WORK TASK >>
Restate each entry word for word. Keep every detail intact.

DATA FOR THE TASK >>
____________
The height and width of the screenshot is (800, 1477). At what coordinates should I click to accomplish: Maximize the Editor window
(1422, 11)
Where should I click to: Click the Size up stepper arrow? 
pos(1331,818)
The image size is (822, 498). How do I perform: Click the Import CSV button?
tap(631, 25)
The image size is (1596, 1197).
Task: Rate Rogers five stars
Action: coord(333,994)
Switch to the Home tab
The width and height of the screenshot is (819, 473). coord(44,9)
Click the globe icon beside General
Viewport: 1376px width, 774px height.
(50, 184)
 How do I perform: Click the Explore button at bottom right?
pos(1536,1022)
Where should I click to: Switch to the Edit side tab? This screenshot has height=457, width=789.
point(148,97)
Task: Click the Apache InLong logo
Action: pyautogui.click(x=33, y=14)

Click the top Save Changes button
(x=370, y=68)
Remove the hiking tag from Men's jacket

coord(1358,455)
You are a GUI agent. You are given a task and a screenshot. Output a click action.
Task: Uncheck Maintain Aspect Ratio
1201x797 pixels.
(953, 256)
____________
SOLVED EXERCISE >>
The height and width of the screenshot is (800, 1477). At what coordinates should I click to accomplish: Maximize the Editor window
(1422, 11)
Where should I click to: Click the Size up stepper arrow? 
pos(1331,818)
The image size is (822, 498). How do I perform: Click the Import CSV button?
tap(631, 25)
The image size is (1596, 1197).
Task: Rate Rogers five stars
Action: coord(333,994)
Switch to the Home tab
The width and height of the screenshot is (819, 473). coord(44,9)
Click the globe icon beside General
Viewport: 1376px width, 774px height.
(50, 184)
 How do I perform: Click the Explore button at bottom right?
pos(1536,1022)
Where should I click to: Switch to the Edit side tab? This screenshot has height=457, width=789.
point(148,97)
Task: Click the Apache InLong logo
Action: pyautogui.click(x=33, y=14)

Click the top Save Changes button
(x=370, y=68)
Remove the hiking tag from Men's jacket

coord(1358,455)
You are a GUI agent. You are given a task and a screenshot. Output a click action.
Task: Uncheck Maintain Aspect Ratio
1201x797 pixels.
(953, 256)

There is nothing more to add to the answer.